Start of RECORDED INFORMATION

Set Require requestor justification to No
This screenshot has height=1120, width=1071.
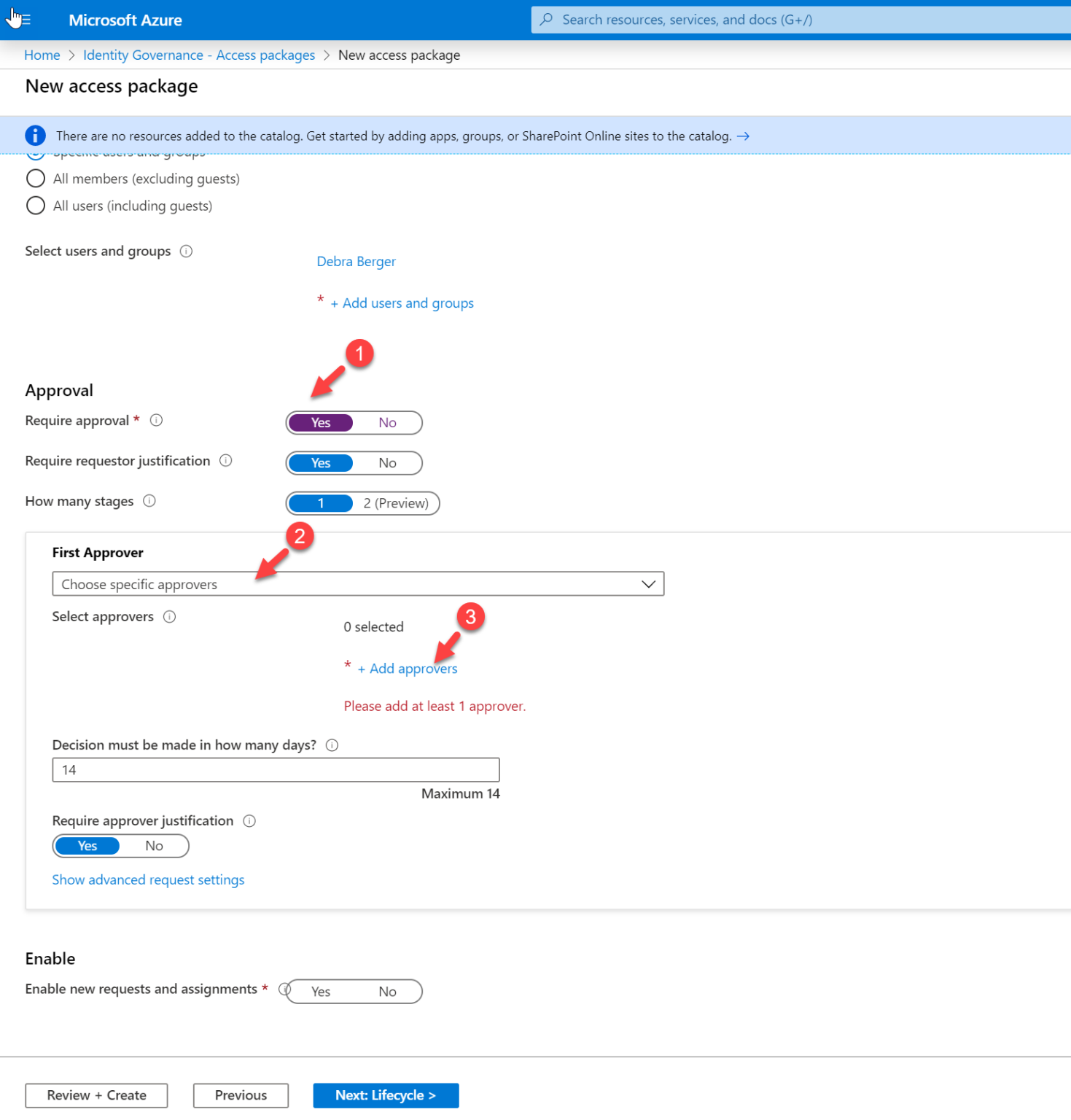click(387, 462)
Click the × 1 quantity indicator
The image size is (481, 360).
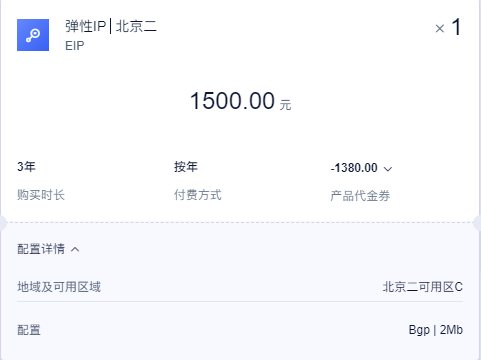coord(448,27)
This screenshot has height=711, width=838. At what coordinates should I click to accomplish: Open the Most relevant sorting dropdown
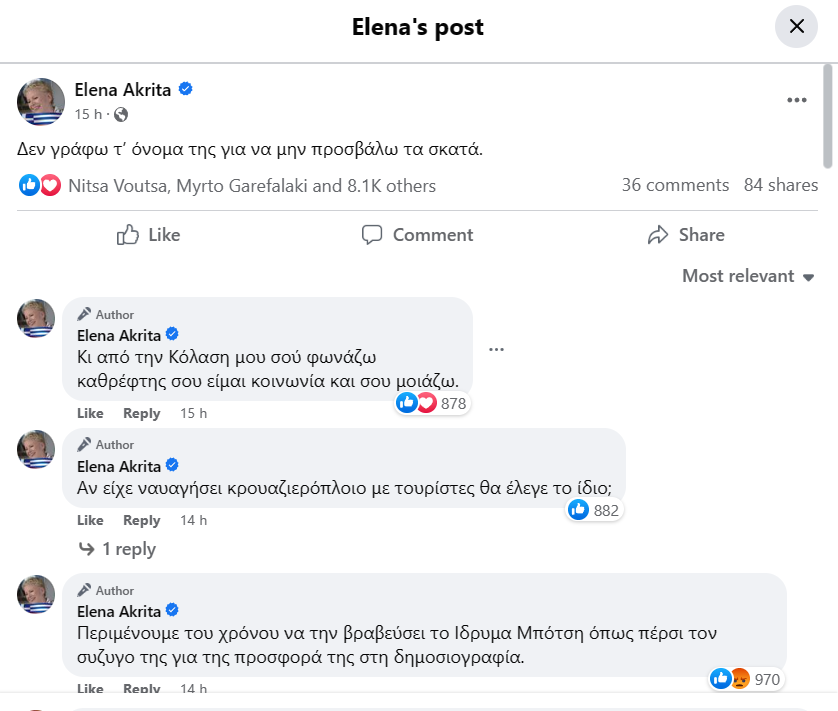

End of RECORDED INFORMATION

◆ **YOUR OBJECTIVE**: Nothing but the lines from the one holding "The image size is (481, 360)." to the end of the entries above should be echoed, exactly and with both ends included; omit the pictures.

◆ **EXERCISE ANSWER**:
The image size is (481, 360).
coord(448,27)
This screenshot has height=711, width=838. At what coordinates should I click to accomplish: Open the Most relevant sorting dropdown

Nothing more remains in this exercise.